La cartera de Salud reportó 16 fallecimientos por desnutrición aguda hasta el 27 de junio, frente a los 14 registrados en el mismo período de 2025. El incremento ocurre mientras el programa de Prevención de la Mortalidad de la Niñez y de la Desnutrición Crónica, con un presupuesto vigente de Q1,110.5 millones (unos US$145 millones), mantiene una ejecución inferior al 25%.
Alta Verapaz concentra el 43.7% de las muertes, convirtiéndose en el departamento más afectado. Los decesos también se registraron en San Marcos, Huehuetenango, Escuintla, Chiquimula y Petén. En municipios como Fray Bartolomé de las Casas, San Pedro Carchá, Santa Catalina La Tinta y Santa María Cahabón se reportaron varios de los casos.

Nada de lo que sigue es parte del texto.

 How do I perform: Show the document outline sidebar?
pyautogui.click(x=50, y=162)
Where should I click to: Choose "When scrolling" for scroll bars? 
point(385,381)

El perfil de las víctimas evidencia la vulnerabilidad de la primera infancia. El 87.5% de los niños fallecidos tenía menos de dos años y el mismo porcentaje presentaba cuadros severos de desnutrición, incluidos casos de kwashiorkor y marasmo. Además, el 69% de los menores fallecidos eran niñas.
Los diagnósticos
Paradójicamente, los diagnósticos de desnutrición aguda muestran una tendencia a la baja. Hasta el 27 de junio se contabilizaban 11,242 casos, un 8.8% menos que en el mismo período de 2025. Siete de cada diez pacientes corresponden a niños de entre seis meses y tres años, mientras que Suchitepéquez, Retalhuleu y Escuintla presentan las tasas más altas de incidencia.
Especialistas advierten que la disminución de casos no significa necesariamente una mejora estructural. El informe de la Secretaría de Seguridad Alimentaria y Nutricional (Sesán) señala que las muertes obedecen a múltiples factores, entre ellos el retraso de las familias para buscar atención médica, la falta de reconocimiento de los signos de riesgo y deficiencias en la atención brindada por los servicios de salud.
Luz María Cabrera Orozco, especialista de World Vision Guatemala, afirmó que cada muerte representa una pérdida prevenible y recordó que la desnutrición infantil no responde únicamente a la falta de alimentos, sino también a enfermedades infecciosas, pobreza, acceso limitado a agua potable, saneamiento, servicios de salud y prácticas inadecuadas de alimentación y cuidado.
Organizaciones sociales también cuestionan la baja ejecución presupuestaria y el enfoque del gasto público. Según Congecoop, el Ministerio de Salud destina el 46% de sus recursos a la atención curativa, mientras solo el 32% se orienta a la prevención, una estrategia que consideran insuficiente para reducir la desnutrición infantil en las comunidades más vulnerables.